Vertical Aerospace Ltd.'s SEC filings document the company's reporting as a foreign private issuer developing the Valo electric vertical take-off and landing aircraft. Form 6-K reports include operating and financial reviews, unaudited interim financial statements, prototype flight-test and certification disclosures, and incorporation of certain materials into Form F-3 registration statements.
The filings also record capital-structure and financing matters, including ordinary share issuances, an at-the-market program, senior secured convertible notes, convertible preferred equity and an equity line of credit. Other disclosures cover long-term supplier agreements for Valo components, subsidiary arrangements, intellectual property litigation matters, forward-looking statements and governance or legal information tied to the company's aircraft development program.
Vertical Aerospace Ltd. ownership disclosure: Saba Capital and affiliated reporting persons report shared beneficial ownership of 15,806,503 shares, representing 12.02% of the class. The reported block includes 11,640,503 Ordinary Shares and 2,083,000 Ordinary Shares underlying each of the Tranche A and Tranche B public warrants. The filing bases percentages on 127,328,004 Ordinary Shares outstanding as of March 31, 2026, as reported in the issuer's 424B5.
Vertical Aerospace Ltd. announced a board leadership change. Chairman Dómhnal Slattery notified the board on May 10, 2026 of his intention to resign as Chairman and director and, by agreement with the board, his resignation became effective on May 12, 2026.
The company credits Mr. Slattery with overseeing key operational and financial milestones, including a recent two-way piloted transition flight and closing of a financing package totaling up to $850 million. The board expressed its thanks for his service and contribution.
Effective May 12, 2026, the board appointed existing director Ben Story as interim Chairman while it searches for a permanent Chair. Mr. Story brings experience from senior roles at Rolls-Royce Holdings, Citigroup, and public-sector and innovation-focused boards.

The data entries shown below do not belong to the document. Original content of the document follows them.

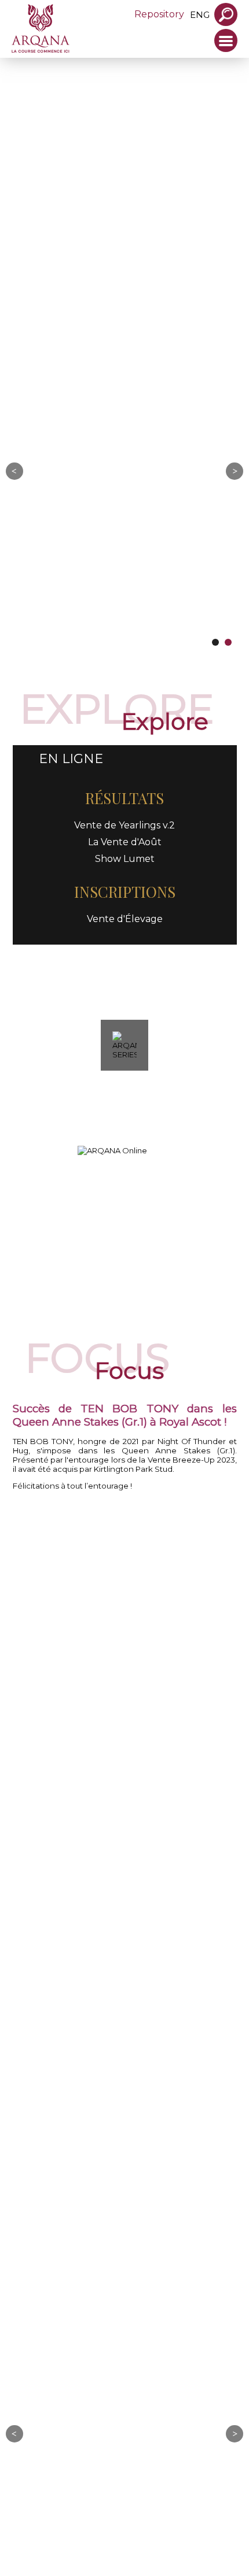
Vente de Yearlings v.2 (124, 828)
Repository (159, 14)
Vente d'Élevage (125, 921)
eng (200, 14)
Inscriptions (124, 894)
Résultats (124, 801)
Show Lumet (125, 861)
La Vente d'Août (125, 844)
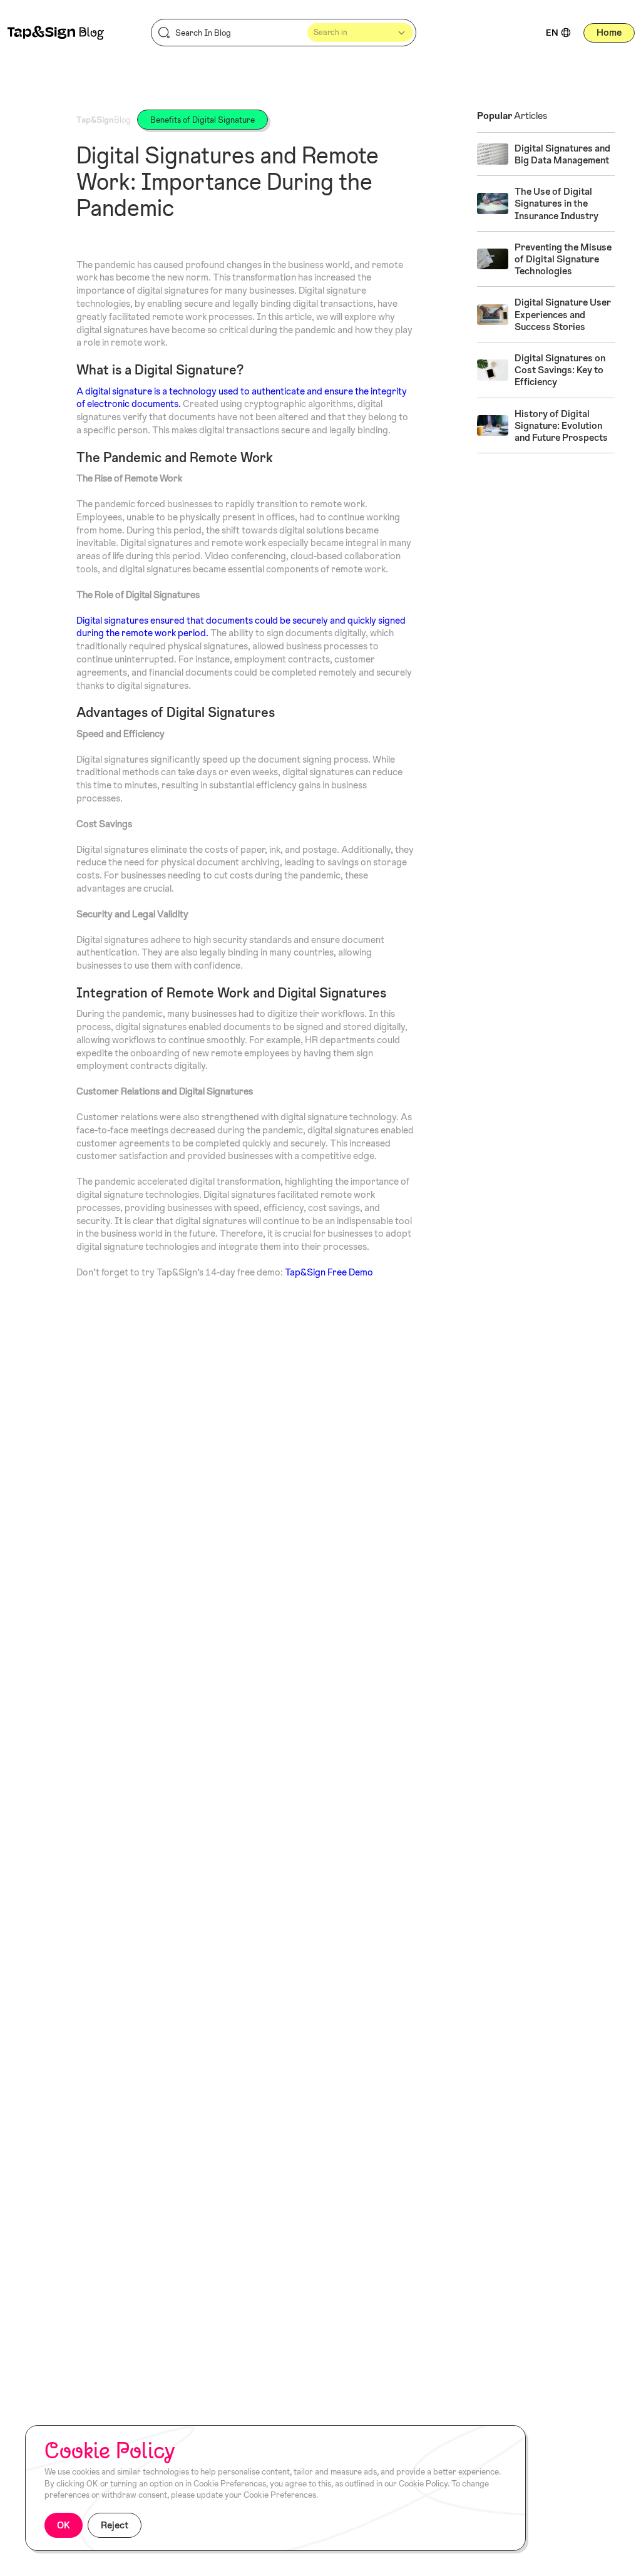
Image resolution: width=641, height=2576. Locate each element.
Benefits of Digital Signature (202, 119)
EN (552, 32)
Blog (103, 119)
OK (63, 2525)
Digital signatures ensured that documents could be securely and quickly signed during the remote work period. (241, 627)
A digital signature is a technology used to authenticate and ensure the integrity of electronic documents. (241, 397)
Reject (114, 2525)
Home (609, 32)
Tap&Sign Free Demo (329, 1272)
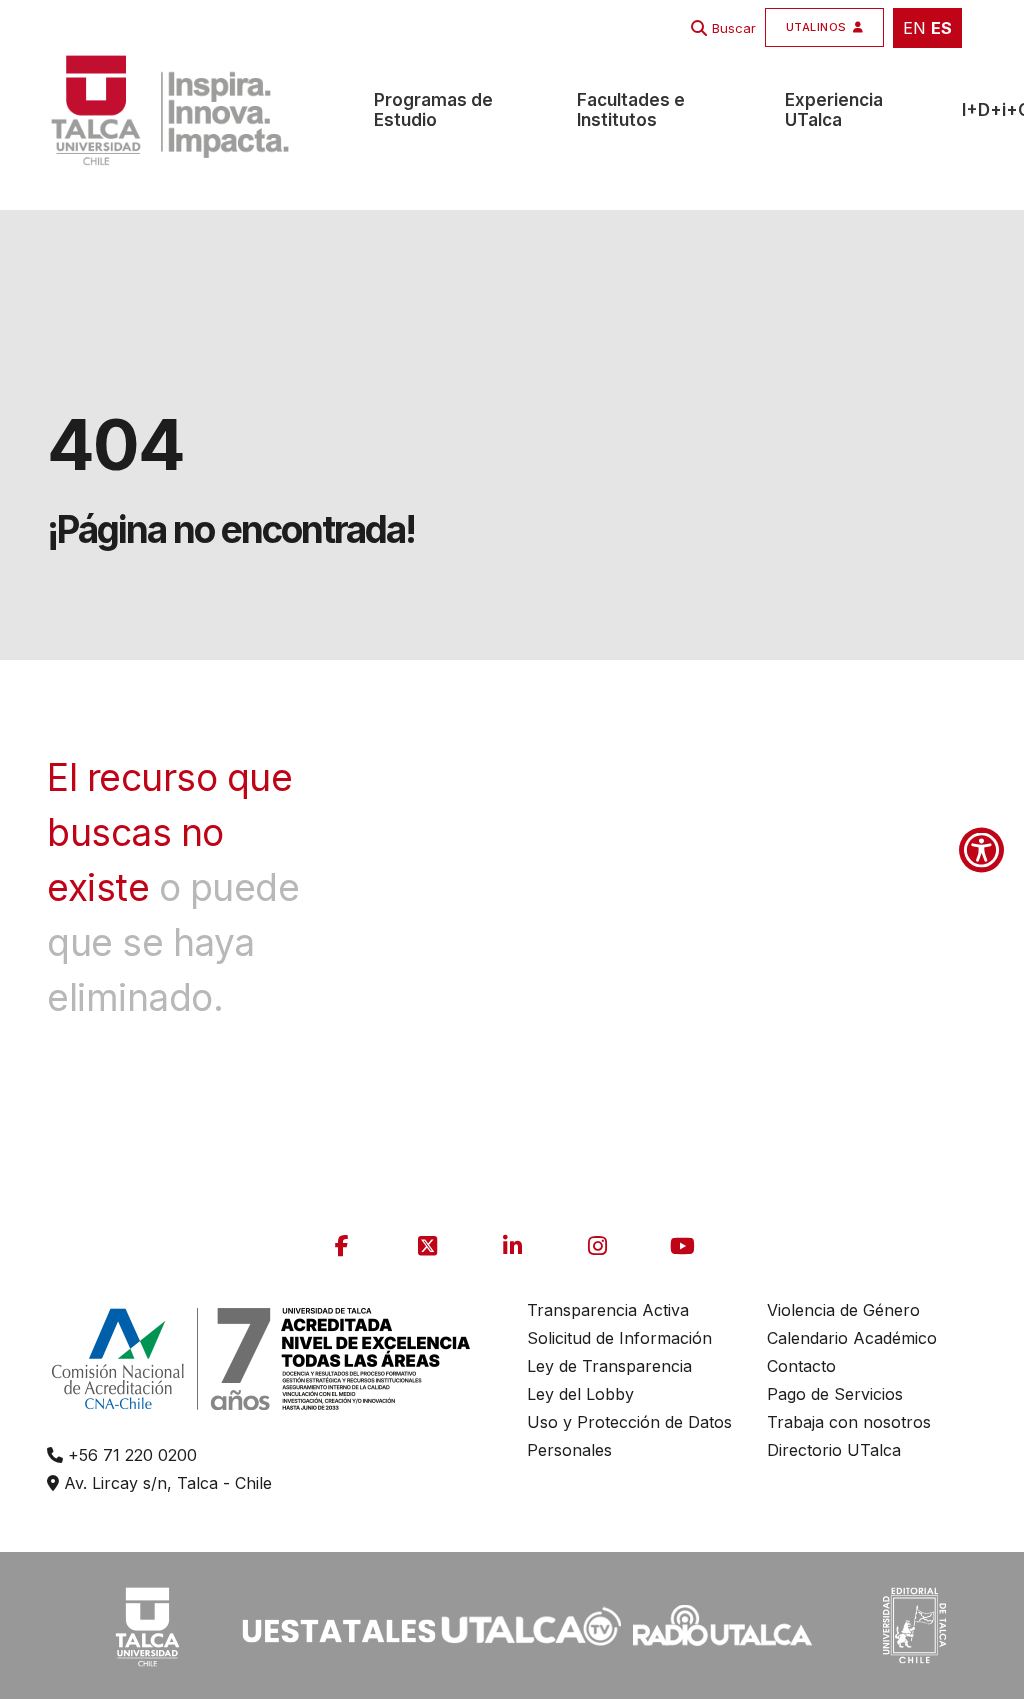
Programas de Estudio (433, 110)
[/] (147, 1624)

Vertical Aerospace Ltd. Chief Executive Officer Stuart Simpson received a grant of 41,819 Nil Cost Options over common stock. These options have a £0.00 exercise price and expire on January 21, 2036. Following the grant, he holds 2,634,462 derivative securities linked to common stock.
According to the footnote, the options begin vesting on June 30, 2026, with additional portions vesting quarterly under an applicable vesting schedule, subject to his continued service through each vesting date. This is a compensation-related award rather than an open-market transaction.

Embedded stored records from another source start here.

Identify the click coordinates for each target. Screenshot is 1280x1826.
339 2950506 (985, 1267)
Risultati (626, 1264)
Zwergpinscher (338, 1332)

Vertical Aerospace Ltd. director Domhnal Slattery received a grant of Nil Cost Options over 29,273 shares of common stock. These options have an exercise price of $0.00 and expire on January 21, 2036. Following the award, his directly held derivative position is 1,844,123 options.
The options begin vesting on June 30, 2026, with additional portions vesting quarterly under the applicable vesting schedule, subject to his continued service through each vesting date.
Vertical Aerospace Ltd. director Domhnal Slattery received a grant of 75,416 Nil Cost Options over Common Stock. These options have a zero exercise price and expire on January 21, 2036. Following this award, he holds 1,814,850 Nil Cost Options directly.
The options begin vesting on June 30, 2026, with additional portions vesting quarterly under the applicable vesting schedule, subject to his continued service through each vesting date. This filing reflects a compensation-related equity award rather than an open-market share purchase or sale.
Vertical Aerospace Ltd. Chief Executive Officer Stuart Simpson received a grant of 107,737 Nil Cost Options over common stock. These options were awarded at an exercise price of $0.00 per share and increase his directly held derivative position to 2,592,642 options.
The options begin vesting on June 30, 2026, with additional portions vesting quarterly under the company’s vesting schedule, contingent on Simpson’s continued service through each vesting date. The options are scheduled to expire on January 21, 2036 if not exercised.
Vertical Aerospace Ltd. is offering up to 32,559 Series A convertible preferred shares (25,000 Initial Preferred Shares plus up to 7,559 PIK Preferred Shares) pursuant to a Securities Purchase Agreement with YA II PN, Ltd., and this prospectus supplement registers up to 54,446,488 ordinary shares issuable upon conversion of those preferred shares (calculated at the disclosed floor price of $0.598 per share).
The Initial Preferred Shares were priced at $960 per $1,000 stated value and delivery at the first closing was expected on or about April 20, 2026, subject to closing conditions. Proceeds are intended to fund R&D, testing, manufacturing and certification capacity expansion, and general corporate purposes. Conversion mechanics, dividends (PIK at an 18% annual rate upon Triggering Events), transfer restrictions and a 4.99% beneficial ownership conversion limit are described in the Certificate of Designations.
Vertical Aerospace Ltd. is issuing ordinary shares having an aggregate offering price of $2,000,000 as a commitment fee under a Standby Equity Purchase Agreement dated April 20, 2026 with YA II PN, Ltd. Fifty percent of the Commitment Shares were deliverable on signing (April 20, 2026) and 50% are payable six months later (October 20, 2026), with the number of shares calculated using the last closing price on the Trading Day immediately prior to each delivery. The SEPA gives the company the right to sell up to $500.0 million of ordinary shares to the Investor over time. The company states it will not receive cash proceeds from the Commitment Shares issuance and cites a cash position of approximately £73 million ($96 million) as of March 31, 2026.
Vertical Aerospace Ltd. outlines a comprehensive financing package that could provide significant funding flexibility. The company arranged (i) up to $50 million in additional 10.00% / 12.00% Convertible Senior Secured PIK Toggle Notes due 2030 with Mudrick Capital, (ii) up to $250 million of Series A Convertible Preferred Shares with Yorkville, and (iii) an equity line of credit for ordinary shares with Yorkville of up to $500 million.
The new note facility lets Vertical draw up to $50 million over one year at a fixed conversion price of $3.50 per share, subject to liquidity and solvency conditions and a company repurchase right at a premium. The preferred equity facility allows tranches of up to $25 million each over 24 months at $960 per share, with conversion based on market price and an 18% in‑kind dividend after certain Triggering Events. The three‑year standby equity purchase agreement enables share sales to Yorkville at 97% of VWAP, capped by a 4.99% beneficial ownership limit. As of March 31, 2026, cash and cash equivalents were approximately £73 million ($96 million) based on preliminary data.